● **PROBLEM DETAILS**:
Pick up the extract on computerisation and future employment in Australia after its last sentence and continue it in the same voice.

● **SELECTED EXTRACT**:
---+---

The impact of computerisation and automation on future employment

By Hugh Durrant-Whyte, Lachlan McCalman, Simon O’Callaghan, Alistair Reid and Daniel Steinberg. This piece is an extract of the chapter The impact of computerisation and automation on future employment from the CEDA report Australia’s future workforce? published in June 2015. The full report can be downloaded at www.ceda.com.au

Forty per cent of jobs in Australia have a high probability of being susceptible to computerisation and automation in the next 10 to 15 years according to recent National ICT Australia research.

Administration and some services jobs are particularly susceptible, as are regions that have historically associated with the mining industry. Jobs in the professions, in technical and creative industries and in personal services areas (health for example) are least susceptible to automation. We need to look into the future to understand where we now stand.

Providing insight into the qualities of future jobs and what makes these uniquely human and not automatable helps inform us of what we should currently be doing to educate and train the next generation.

Trying to understand and quantify the impact of emerging technology on jobs in areas such as artificial intelligence, robotics and machine learning is key to predicting future employment.

The methodology and initial data used in this study of Australia is based on the much-cited paper by Frey and Osborne, which examined this same problem for the United States (US) and more recently the United Kingdom (UK).

Specifically, the starting point for the analysis is a probabilistic labelling of job categories as 'automatable' based on an expert's subjective view of where technology is leading.

In the next decade or two, the largest impacts will come from the automation of intellectually and physically routine jobs for which machine intelligence and robotics already play a large role. Also important will be the use of automation to substantially increase productivity, and thus reduce employment, in many non-routine occupations.

An important trend is the automation of analysis roles for which machine learning is especially effective and the increasing use of data is key, rather than creative roles for which computer algorithms have yet to make a mark.

There has already been notable work in automation in Australia, especially in the mining industry, replacing human operators on trucks, loads, drills and trains with autonomous vehicles operated by computer from remote location. Increasingly this extends to other occupations in mining including geologists, surveyors and other routine operations.

A second important area will be increasing automation of routine office jobs by computers and machine-learning algorithms. This has already come a long way in the past 30 years: from word processing to automated stock trading. However, current machine-learning algorithms are taking a larger share of what were once perceived skilled jobs or roles around customer engagement. This includes occupations such as legal clerks, market research and sales.

---+---

(Saved entries)
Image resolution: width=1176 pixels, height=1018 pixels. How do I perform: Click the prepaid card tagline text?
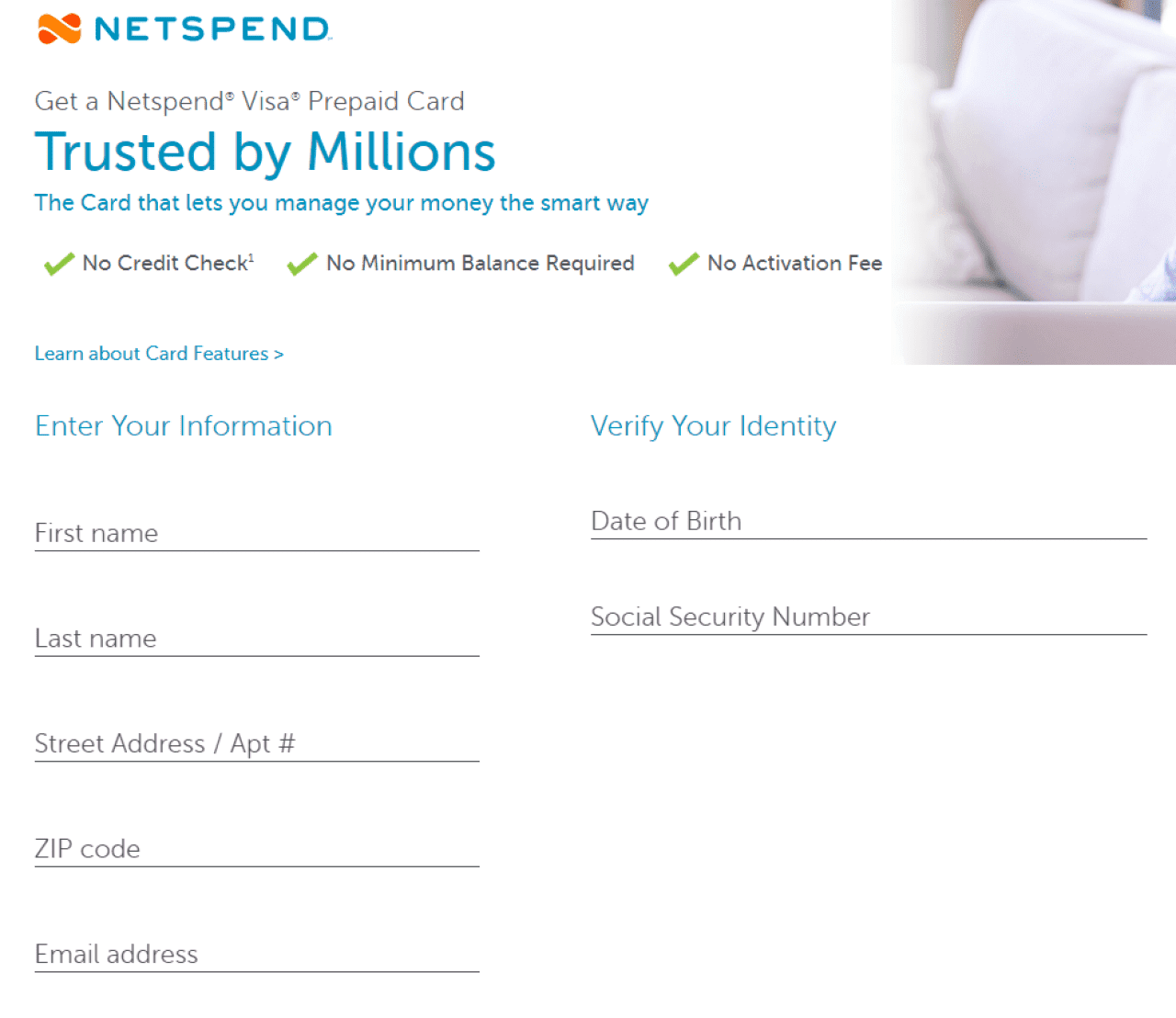click(249, 101)
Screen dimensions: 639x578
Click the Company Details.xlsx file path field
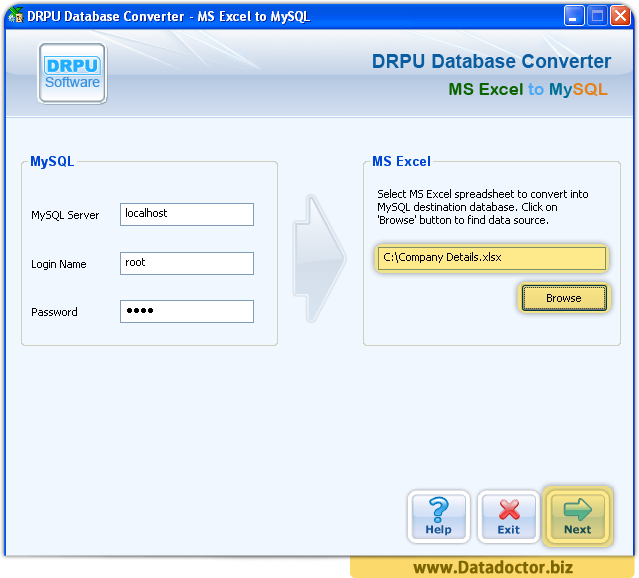tap(492, 258)
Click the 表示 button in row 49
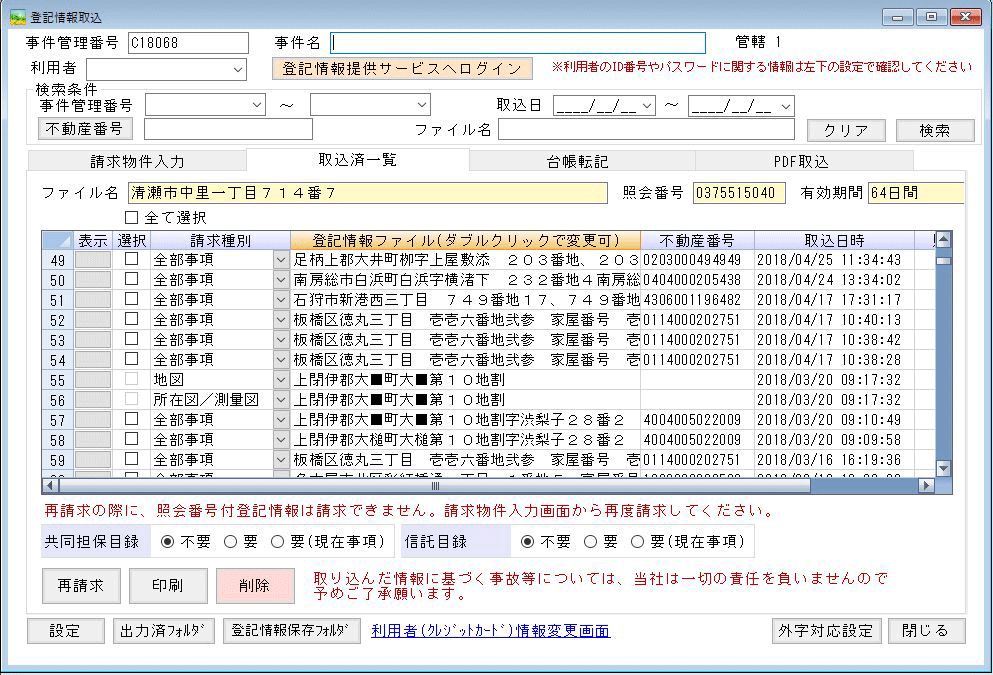 [x=93, y=260]
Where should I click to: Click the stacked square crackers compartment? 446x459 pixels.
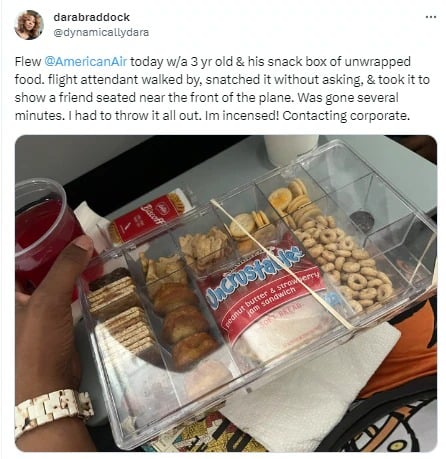tap(118, 308)
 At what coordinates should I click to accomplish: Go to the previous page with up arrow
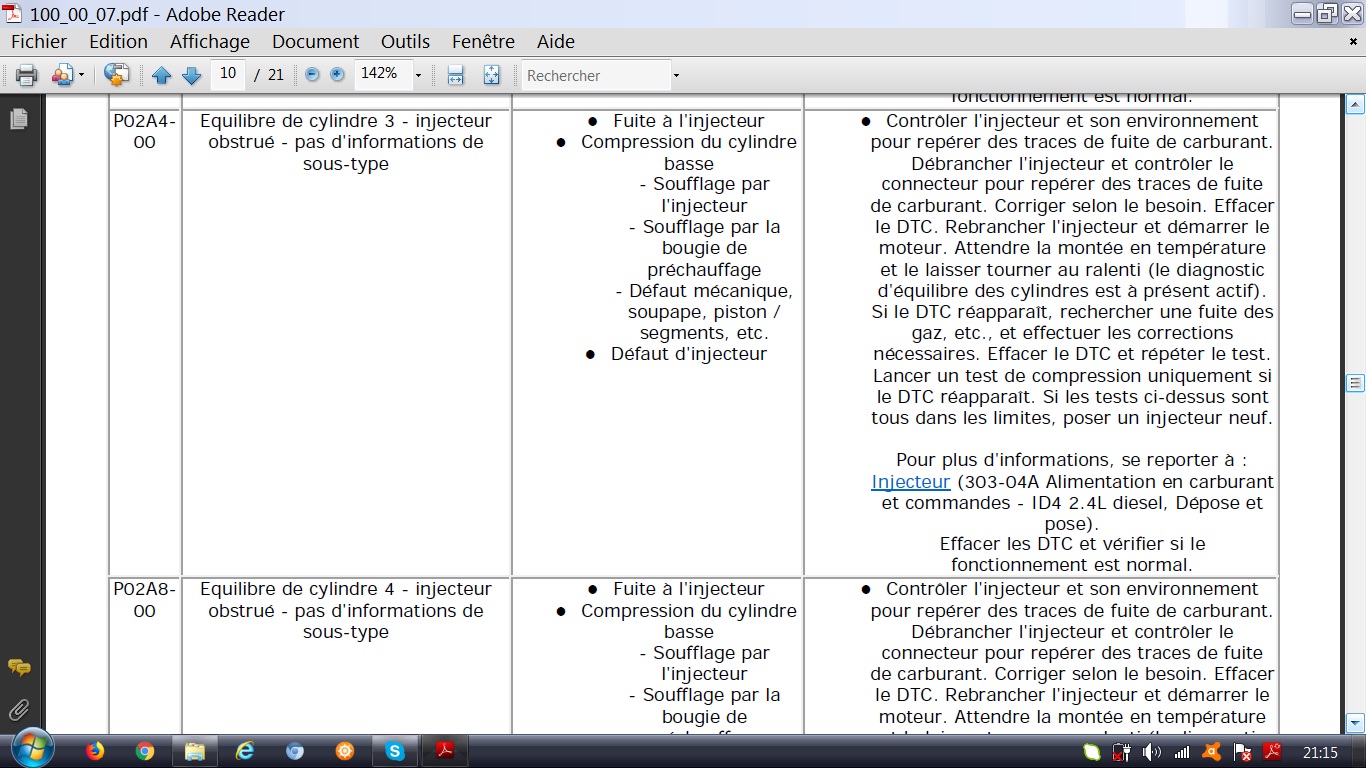(x=161, y=75)
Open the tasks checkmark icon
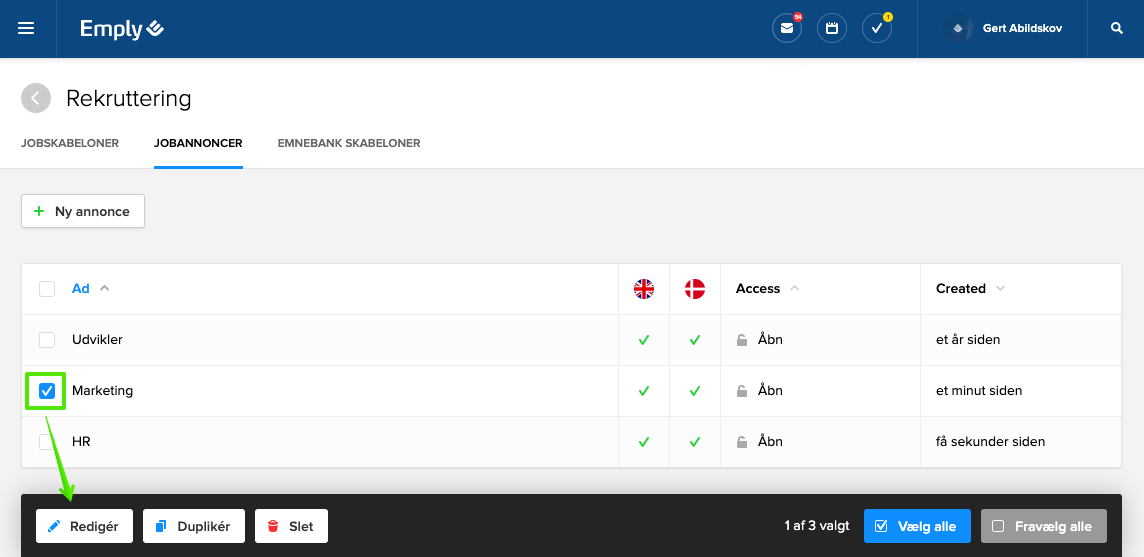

---+---

● **OUTPUT BELOW**:
These examples show that the scope of computerisation is growing, especially in analyst-type roles. These probably have the largest impact on data presented in Figures 1 and 2, particularly in a service-centred economy like Australia.

A third important area are jobs which, while not always routine, will see increased productivity (and therefore relatively less employment for the same output) through application of robotics and machine-learning algorithms. Health is an increasingly significant area likely to be impacted – through automation in clinical data and predicted diagnostics (analysis roles), to robotics assisting in areas from surgery to nursing and from hospital logistics to pharmaceutical dispensary. Other examples include banking and legal advice that involve a qualified professional but where data and analysis play a large role, and where most but not all work is routine. Figure 1

Figure 1 shows the estimated probabilities of the susceptibility of jobs to computerisation and automation in Australia, segmented into notionally high, medium and low probability sectors. Notably, 40 per cent of current jobs have a high probability (greater than 0.7) of being computerised or automated in the next 10 to 15 years. This is a lower figure than that for the US (50 per cent) – we believe due to smaller numbers of workers in the service sector – and is comparable to the UK. Figure 2

There are a number of clear messages from the data. First, potential job losses are polarised: Jobs in administration and sales (and many service areas) will disappear, while jobs in the technical professions and personal services will remain. Second, many of those jobs remaining are characterised by non-routine thinking and especially high levels of originality and creativity.

The rate of job impact from automation is substantial and will likely cause significant social adjustment as new jobs and new ways of working emerge. However it is important not to be too pessimistic; this data clearly takes no account of the creation of new jobs and new opportunities in fields that will be opened up by this digital disruption.